As Ibon Foundation stressed, “the nominal wage has failed to cope with the constant increase in prices, thus causing the historic decline of the real value of the minimum wage.”
According to data from the think tank, average daily basic pay (ADBP) grew only by less than 21 percent from P391 in 2012 to P472 in 2022 even if the consumer price index (CPI) increased by 35.3 percent from 85 in 2012 to 115 in 2022.
The CPI, as defined by the PSA, is “an indicator of the change in the average retail prices of a fixed basket of goods and services commonly purchased by households relative to a base year.”
Ibon Foundation said accelerating inflation since last year “makes wage hikes all the more urgent,” stressing that nominal wages “were never enough to provide a decent standard of living but are now even falling in real terms.”
Headline inflation slowed down for the third month in a row to 6.6 percent last April, coming in below analysts’ consensus forecast of 7 percent and the Bangko Sentral ng Pilipinas’ 6.7 percent.
But while Finance Secretary Benjamin Diokno said the recent inflation numbers “indicate that we are on track to managing inflation,” year-to-date, the readout stands at 7.9 percent, higher than the target range of 2 percent to 4 percent.
Worker’s gains not translating to higher wages
Ibon Foundation said it observed that even though “labor productivity has been increasing […] workers’ real wages are falling,” stressing that the gains from growing productivity only translate to profits of corporations and the wealth of the super-rich.

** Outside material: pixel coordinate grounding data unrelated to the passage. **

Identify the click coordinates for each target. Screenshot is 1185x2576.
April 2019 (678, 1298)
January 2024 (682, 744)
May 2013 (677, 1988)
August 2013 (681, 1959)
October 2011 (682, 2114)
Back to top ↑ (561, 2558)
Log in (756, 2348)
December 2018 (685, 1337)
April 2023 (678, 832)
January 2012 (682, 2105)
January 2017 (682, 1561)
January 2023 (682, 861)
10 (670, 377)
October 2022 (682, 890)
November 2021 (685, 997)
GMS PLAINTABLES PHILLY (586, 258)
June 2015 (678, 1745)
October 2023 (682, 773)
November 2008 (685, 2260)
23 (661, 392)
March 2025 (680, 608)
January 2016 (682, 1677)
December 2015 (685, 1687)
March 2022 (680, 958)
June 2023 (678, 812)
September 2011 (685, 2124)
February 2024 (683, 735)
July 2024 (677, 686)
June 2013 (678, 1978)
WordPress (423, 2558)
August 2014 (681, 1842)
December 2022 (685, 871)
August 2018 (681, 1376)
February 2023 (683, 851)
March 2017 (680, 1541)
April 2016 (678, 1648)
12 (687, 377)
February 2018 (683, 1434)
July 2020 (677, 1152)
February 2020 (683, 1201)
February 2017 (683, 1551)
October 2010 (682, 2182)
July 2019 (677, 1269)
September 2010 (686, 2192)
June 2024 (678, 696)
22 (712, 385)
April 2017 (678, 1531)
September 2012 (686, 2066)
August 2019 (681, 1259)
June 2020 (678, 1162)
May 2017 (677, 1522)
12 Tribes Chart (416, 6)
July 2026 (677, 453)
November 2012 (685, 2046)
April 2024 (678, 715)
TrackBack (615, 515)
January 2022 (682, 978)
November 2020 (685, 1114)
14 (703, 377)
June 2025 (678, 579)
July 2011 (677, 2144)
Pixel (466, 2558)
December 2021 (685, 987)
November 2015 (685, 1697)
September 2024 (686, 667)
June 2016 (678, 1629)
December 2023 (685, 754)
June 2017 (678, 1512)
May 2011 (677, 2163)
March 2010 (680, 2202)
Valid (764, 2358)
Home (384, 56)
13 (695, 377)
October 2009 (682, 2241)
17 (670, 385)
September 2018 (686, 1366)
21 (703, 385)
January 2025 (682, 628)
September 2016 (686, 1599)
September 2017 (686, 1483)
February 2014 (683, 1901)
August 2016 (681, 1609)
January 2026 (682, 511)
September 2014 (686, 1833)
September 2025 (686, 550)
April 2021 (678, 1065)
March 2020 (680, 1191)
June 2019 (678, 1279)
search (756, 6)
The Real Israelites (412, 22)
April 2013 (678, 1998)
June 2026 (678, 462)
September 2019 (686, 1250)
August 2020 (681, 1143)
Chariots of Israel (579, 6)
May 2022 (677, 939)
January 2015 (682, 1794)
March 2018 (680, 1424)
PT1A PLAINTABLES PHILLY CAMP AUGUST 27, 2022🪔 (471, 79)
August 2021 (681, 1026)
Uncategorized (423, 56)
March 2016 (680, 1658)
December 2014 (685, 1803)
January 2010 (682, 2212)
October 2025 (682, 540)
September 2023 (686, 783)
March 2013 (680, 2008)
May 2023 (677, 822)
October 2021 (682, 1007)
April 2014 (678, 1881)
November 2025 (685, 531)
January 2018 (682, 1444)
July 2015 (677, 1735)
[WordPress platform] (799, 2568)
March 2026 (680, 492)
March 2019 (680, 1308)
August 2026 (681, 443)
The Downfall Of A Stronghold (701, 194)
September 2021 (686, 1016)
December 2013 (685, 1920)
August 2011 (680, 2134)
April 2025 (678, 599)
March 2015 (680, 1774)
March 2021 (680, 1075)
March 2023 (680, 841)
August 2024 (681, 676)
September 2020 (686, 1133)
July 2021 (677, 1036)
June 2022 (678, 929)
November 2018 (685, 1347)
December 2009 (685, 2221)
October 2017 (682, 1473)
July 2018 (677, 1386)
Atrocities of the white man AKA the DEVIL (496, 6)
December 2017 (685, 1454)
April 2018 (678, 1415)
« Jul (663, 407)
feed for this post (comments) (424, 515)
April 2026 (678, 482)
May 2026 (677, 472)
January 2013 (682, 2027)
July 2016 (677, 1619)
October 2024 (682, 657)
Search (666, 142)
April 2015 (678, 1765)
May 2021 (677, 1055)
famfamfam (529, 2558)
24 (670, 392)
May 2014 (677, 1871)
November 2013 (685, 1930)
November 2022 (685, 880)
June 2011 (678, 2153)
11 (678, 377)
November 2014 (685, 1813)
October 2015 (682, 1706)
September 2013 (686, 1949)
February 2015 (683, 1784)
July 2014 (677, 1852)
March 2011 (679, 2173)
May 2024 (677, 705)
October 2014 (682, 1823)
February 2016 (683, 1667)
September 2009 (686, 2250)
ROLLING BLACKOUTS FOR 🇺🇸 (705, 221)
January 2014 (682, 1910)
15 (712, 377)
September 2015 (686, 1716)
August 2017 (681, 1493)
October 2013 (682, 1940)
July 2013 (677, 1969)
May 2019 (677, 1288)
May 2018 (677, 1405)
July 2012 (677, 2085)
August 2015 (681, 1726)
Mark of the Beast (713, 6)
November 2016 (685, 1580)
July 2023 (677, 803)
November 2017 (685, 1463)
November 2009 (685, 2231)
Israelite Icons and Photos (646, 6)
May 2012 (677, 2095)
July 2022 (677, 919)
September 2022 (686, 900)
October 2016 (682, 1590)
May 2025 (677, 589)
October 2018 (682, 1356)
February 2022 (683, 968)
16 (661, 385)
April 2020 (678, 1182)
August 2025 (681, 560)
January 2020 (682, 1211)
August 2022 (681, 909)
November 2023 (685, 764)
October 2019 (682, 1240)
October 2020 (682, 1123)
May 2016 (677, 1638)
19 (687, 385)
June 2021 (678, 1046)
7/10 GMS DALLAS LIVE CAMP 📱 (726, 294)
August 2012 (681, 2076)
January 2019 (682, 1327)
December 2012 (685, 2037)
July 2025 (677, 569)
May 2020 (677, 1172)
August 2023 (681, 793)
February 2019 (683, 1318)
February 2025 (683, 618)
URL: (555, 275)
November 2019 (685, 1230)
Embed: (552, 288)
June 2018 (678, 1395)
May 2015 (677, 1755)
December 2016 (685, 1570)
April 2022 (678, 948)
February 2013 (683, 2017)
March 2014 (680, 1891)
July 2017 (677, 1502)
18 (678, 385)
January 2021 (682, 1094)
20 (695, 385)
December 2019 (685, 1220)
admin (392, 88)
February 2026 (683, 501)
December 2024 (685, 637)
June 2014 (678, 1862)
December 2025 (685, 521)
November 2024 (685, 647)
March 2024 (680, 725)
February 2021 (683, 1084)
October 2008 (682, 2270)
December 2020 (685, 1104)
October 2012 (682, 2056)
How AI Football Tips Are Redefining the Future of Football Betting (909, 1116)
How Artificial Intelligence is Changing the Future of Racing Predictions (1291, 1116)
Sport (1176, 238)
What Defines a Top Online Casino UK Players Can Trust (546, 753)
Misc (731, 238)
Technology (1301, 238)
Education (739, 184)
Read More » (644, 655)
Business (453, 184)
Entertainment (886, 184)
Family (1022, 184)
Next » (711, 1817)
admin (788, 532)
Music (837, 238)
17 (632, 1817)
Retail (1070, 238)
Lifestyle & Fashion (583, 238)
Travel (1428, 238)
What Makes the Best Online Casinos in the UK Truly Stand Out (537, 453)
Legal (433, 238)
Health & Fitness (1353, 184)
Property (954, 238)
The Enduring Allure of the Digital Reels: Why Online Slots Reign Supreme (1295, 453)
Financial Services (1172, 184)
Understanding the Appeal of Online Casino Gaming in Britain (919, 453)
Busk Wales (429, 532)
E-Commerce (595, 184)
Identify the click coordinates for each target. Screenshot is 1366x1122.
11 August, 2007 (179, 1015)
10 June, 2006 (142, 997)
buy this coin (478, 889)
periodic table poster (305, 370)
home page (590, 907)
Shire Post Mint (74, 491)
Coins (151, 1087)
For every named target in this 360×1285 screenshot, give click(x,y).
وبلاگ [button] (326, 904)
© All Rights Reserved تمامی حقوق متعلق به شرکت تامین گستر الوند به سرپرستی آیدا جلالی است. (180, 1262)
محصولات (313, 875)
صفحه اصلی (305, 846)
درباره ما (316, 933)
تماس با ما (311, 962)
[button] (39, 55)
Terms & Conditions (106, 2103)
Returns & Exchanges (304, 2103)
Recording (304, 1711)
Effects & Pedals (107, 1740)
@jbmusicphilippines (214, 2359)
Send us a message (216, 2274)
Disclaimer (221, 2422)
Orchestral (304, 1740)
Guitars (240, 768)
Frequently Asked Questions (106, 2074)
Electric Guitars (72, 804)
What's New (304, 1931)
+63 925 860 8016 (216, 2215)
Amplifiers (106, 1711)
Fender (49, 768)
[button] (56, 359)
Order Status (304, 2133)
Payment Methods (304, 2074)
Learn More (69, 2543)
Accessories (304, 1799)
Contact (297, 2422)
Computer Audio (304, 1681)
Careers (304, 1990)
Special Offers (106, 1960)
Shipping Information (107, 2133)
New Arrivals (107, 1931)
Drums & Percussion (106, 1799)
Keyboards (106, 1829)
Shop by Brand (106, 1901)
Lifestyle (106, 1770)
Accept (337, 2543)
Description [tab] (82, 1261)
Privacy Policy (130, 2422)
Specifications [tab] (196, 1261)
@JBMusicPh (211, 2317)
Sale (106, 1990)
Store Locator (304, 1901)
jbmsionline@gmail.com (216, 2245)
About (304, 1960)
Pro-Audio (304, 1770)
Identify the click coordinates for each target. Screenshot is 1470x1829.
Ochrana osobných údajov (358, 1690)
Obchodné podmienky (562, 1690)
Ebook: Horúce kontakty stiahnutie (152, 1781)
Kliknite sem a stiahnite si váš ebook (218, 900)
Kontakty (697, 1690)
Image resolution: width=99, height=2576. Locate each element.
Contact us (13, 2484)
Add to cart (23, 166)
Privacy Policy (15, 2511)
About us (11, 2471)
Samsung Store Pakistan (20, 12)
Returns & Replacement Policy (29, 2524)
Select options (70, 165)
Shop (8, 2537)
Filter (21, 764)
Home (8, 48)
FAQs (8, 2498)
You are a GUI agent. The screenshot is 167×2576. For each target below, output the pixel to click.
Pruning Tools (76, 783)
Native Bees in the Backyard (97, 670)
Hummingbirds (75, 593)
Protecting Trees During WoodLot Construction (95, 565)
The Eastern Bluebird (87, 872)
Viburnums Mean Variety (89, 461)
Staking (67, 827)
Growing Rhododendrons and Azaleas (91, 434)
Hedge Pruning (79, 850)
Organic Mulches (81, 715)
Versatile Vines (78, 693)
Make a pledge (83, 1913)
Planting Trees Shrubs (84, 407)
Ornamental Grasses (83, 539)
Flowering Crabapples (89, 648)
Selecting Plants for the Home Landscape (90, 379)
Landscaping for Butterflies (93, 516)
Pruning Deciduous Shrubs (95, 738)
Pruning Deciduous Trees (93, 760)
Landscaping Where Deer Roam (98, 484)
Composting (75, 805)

Worker productivity has been a driving force of economic growth in the past decade, stating that, measured at constant 2018 prices, labor productivity increased by 28.9 percent from P330,035 for every worker in 2012 to P425,511 in 2022.
Also measured in real terms, the economy grew by 6.2%, with gross domestic product (GDP) increasing from P12.4 trillion in 2012 to P19.9 trillion in 2022, it said.
As the think tank stressed, wages lagging behind labor productivity implied that “the benefits from economic activity are disproportionately going to corporate profits [and wealth of the super-rich].”
It said, for instance, the profits of enterprises of all sizes increased by over 72 percent from P2 trillion in 2012 to P3.4 trillion in 2019 before the lockdowns. For the Top 1,000 corporations in the Philippines, profits increased by nearly 35 percent between 2012 and 2019 and then by 25 percent between 2019 and 2021.
“As it is, the nominal ADBP across all industries still falls far short of the family living wage,” it said, stressing that “giving workers their fair share through decent wages will uplift their lives and also spur economic progress.”
Ibon Foundation said, “instead of concealing how millions of Filipino workers and their families are struggling to live on family poverty wages, the government can and should immediately give a substantial and meaningful wage increase.”